Subsequent seasons followed a paradigm of mediocrity.  It shifted in 1968, when Gil Hodges took the reins after managing the Washington Senators for five seasons—the Mets went from 61-101 in 1967 to 73-89 in Hodges’s first year at the helm.

In 1969, the Mets exorcised their ghosts.  With a 100-62 record, the “Miracle Mets” defied expectations with a World Series upset of the Baltimore Orioles, thereby securing 1969 as a season of glory; Mets fans get wistful at the mere mention of the year.

Lost in the nostalgia is the decade after the miracle—the 1970s Mets were, for the most part, a formidable team often overlooked in accounts of baseball in the Me Decade.  Surely, the Yankees drew more attention with three consecutive World Series appearances resulting in two championships, not to mention drama of Shakespearean proportions.

In Oakland, the A’s—also known as the Mustache Gang—carved a dynasty with three consecutive World Series titles, later suffering a shattered team when owner Charlie Finley broke it up.

In Cincinnati, the Big Red Machine set the bar high for National League power, with a lineup including Pete Rose, Tony Perez, and Johnny Bench.

But the Mets, consistent rather than dominant, compiled winning seasons from 1970 to 1976, except for 1974.  Further, the Mets battled the powerful A’s in the 1973 World Series, falling to the fellas from Oakland in seven games.  Gil Hodges, unfortunately, did not live to see that second grasp at a World Series—he died from a heart attack right before the 1972 season.

At the New York Mets 50th Anniversary Conference hosted by Hofstra University in 2012, the impact of Hodges’s death on the 1970s Mets was a point of discussion on a panel populated by Ed Kranepool, Art Shamsky, and Bud Harrelson—all agreed that if Hodges had survived his heart attack, they would be wearing a few more World Series rings.  More importantly, perhaps, Hodges might have been able to prevent the darkest point in Mets history.
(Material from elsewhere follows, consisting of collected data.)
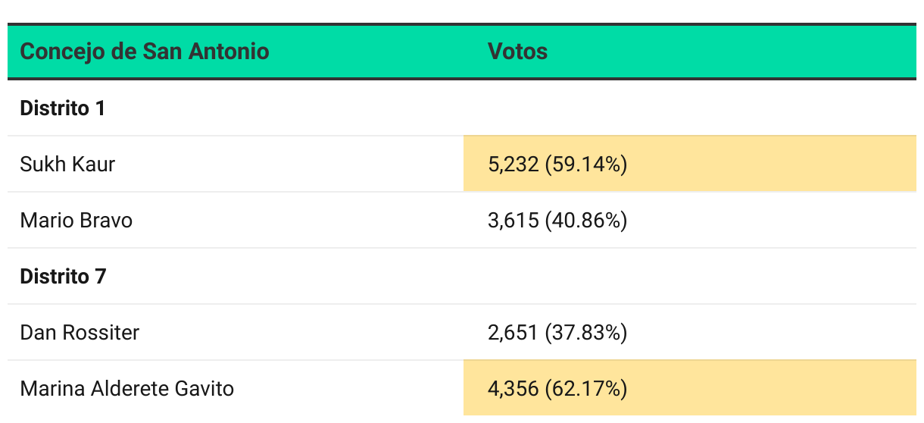Click the candidate name Mario Bravo
This screenshot has height=423, width=924.
pos(76,221)
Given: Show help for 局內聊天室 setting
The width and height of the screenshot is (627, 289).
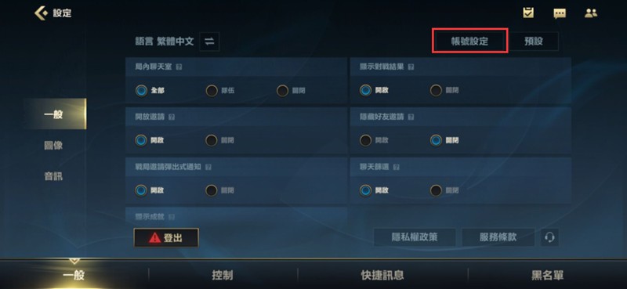Looking at the screenshot, I should pos(179,67).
Tom Seaver won the Cy Young Award three times—all in the 1970s.  When the Mets traded Seaver to the Reds for four players in 1977, fortunes plummeted.  After an 86-76 record in 1976, the Mets closed out the remainder of the 1970s with losing seasons:

  • 1977:  64-98
  • 1978:  66-96
  • 1979:  63-99

In contrast to the optimism permeating Shea Stadium at the beginning of the decade, frustration became an unwanted friend as the Mets piled on loss after loss.  This streak continued into the 1980s, finally reversing with a 90-72 record in 1984.
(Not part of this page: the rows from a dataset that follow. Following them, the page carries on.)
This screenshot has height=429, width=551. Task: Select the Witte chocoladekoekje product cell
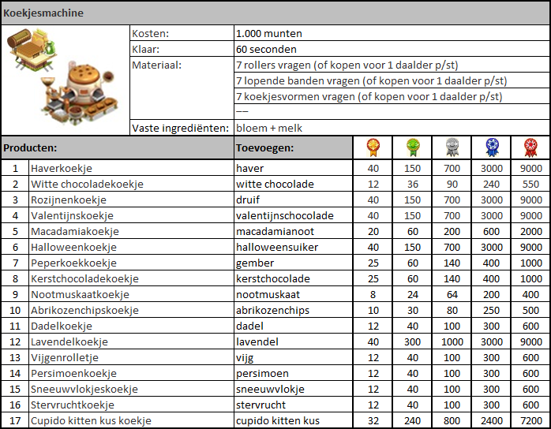point(86,184)
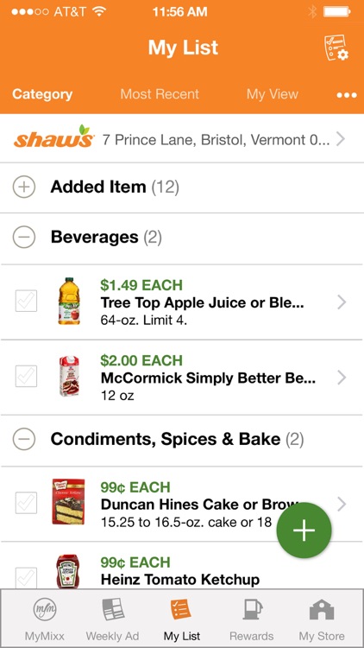This screenshot has height=648, width=364.
Task: Check off Tree Top Apple Juice
Action: click(26, 301)
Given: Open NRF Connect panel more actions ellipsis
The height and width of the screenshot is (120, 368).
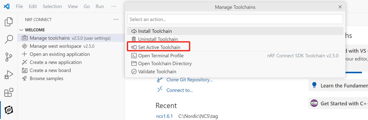Looking at the screenshot, I should [x=116, y=19].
A version of this article appeared on www.thesportspost.com on March 7, 2016.

The Midnight Massacre

Monday, December 26th, 2016

Not since 1957, when the Dodgers and the Giants vacated Brooklyn and Manhattan, respectively, had baseball in New York City suffered an emotional blow equivalent to the impact on June 15, 1977, when the New York Mets committed an unpardonable sin in the eyes of the Flushing Faithful by trading Tom Seaver to the Cincinnati Reds.

The Midnight Massacre.

Seaver in another team’s uniform did not compute.  It was an incongruous thought.  Blasphemous, even.  Imagine Mickey Mantle playing for the Cleveland Indians, Sandy Koufax playing for the Philadelphia Phillies, or Al Kaline playing for the Chicago White Sox.  Nicknamed “The Franchise” for his importance to the team, Seaver was synonymous with the Mets.  Beginning in 1967, the Mets flourished in Seaver’s glorious achievements in the National League, including Rookie of the Year Award in 1967, three Cy Young Awards, and five seasons leading the league in strikeouts.  Indeed, Seaver was a cornerstone of the 1969 World Series championship team and the 1973 National League championship team that pushed the World Series against the dynastic Oakland A’s to seven games.
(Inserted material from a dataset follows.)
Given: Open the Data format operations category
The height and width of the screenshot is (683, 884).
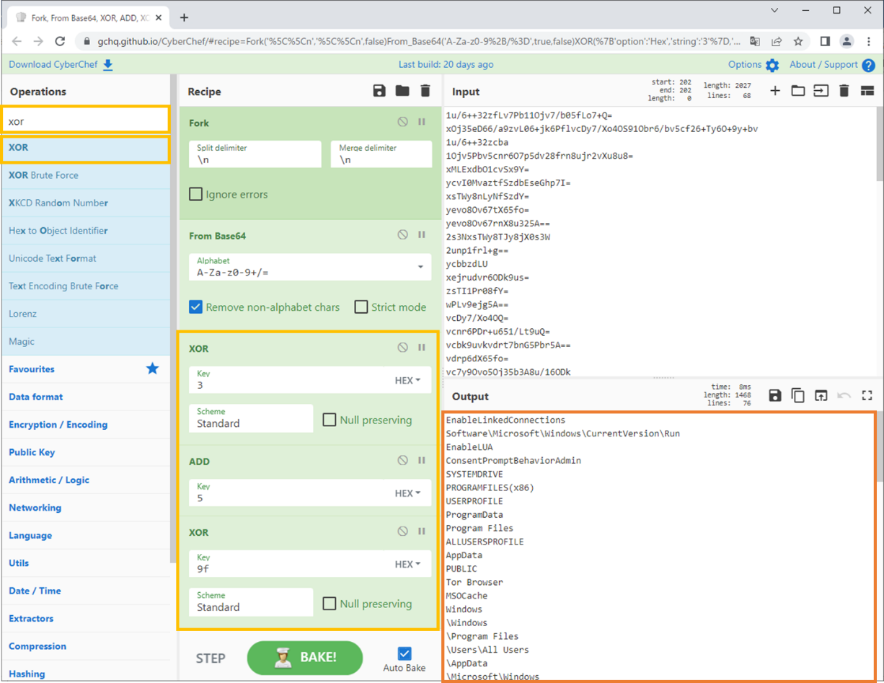Looking at the screenshot, I should 36,397.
But the relationship between Seaver and the Mets frayed by June of 1977.  A media item severed it.  During Seaver’s 1977 contract negotiations, New York Daily News columnist Dick Young wrote, “Nolan Ryan is getting more now than Seaver, and that galls Tom because Nancy Seaver and Ruth Ryan are very friendly and Tom Seaver long has treated Nolan Ryan like a little brother.”

Young doubled down by attacking Seaver’s integrity:  “It comes down to this: Tom Seaver is jealous of those who had the guts to play out their option or used the threat of playing it out as leverage for a big raise—while he was snug behind a three-year contract of his choosing.  He talks of being treated like a man.  A man lives up to his contract.”

Three decades after the trade that sent Seaver to the Reds—in exchange for Pat Zachry, Doug Flynn, Steve Henderson, and Dan Norman—Daily News sports writer Bill Madden penned a retrospective of the events leading to the trade.  Seaver shared his insights for the piece:  “That Young column was the straw that broke the back.  Bringing your family into it with no truth whatsoever to what he wrote.  I could not abide that.  I had to go.”

It was the boiling point in a tumultuous relationship with Mets Chairman of the Board M. Donald Grant, for whom Young advocated.  In the Madden article, Seaver said, “There are two things Grant said to me that I’ll never forget, but illustrate the kind of person he was and the total ‘plantation’ mentality he had.  During the labor negotiations, he came up to me in the clubhouse once and said: ‘What are you, some sort of Communist.’  Another time, and I’ve never told anyone this, he said to me: ‘Who do you think you are, joining the Greenwich Country Club?’  It was incomprehensible to him if you didn’t understand his feelings about your station in life.”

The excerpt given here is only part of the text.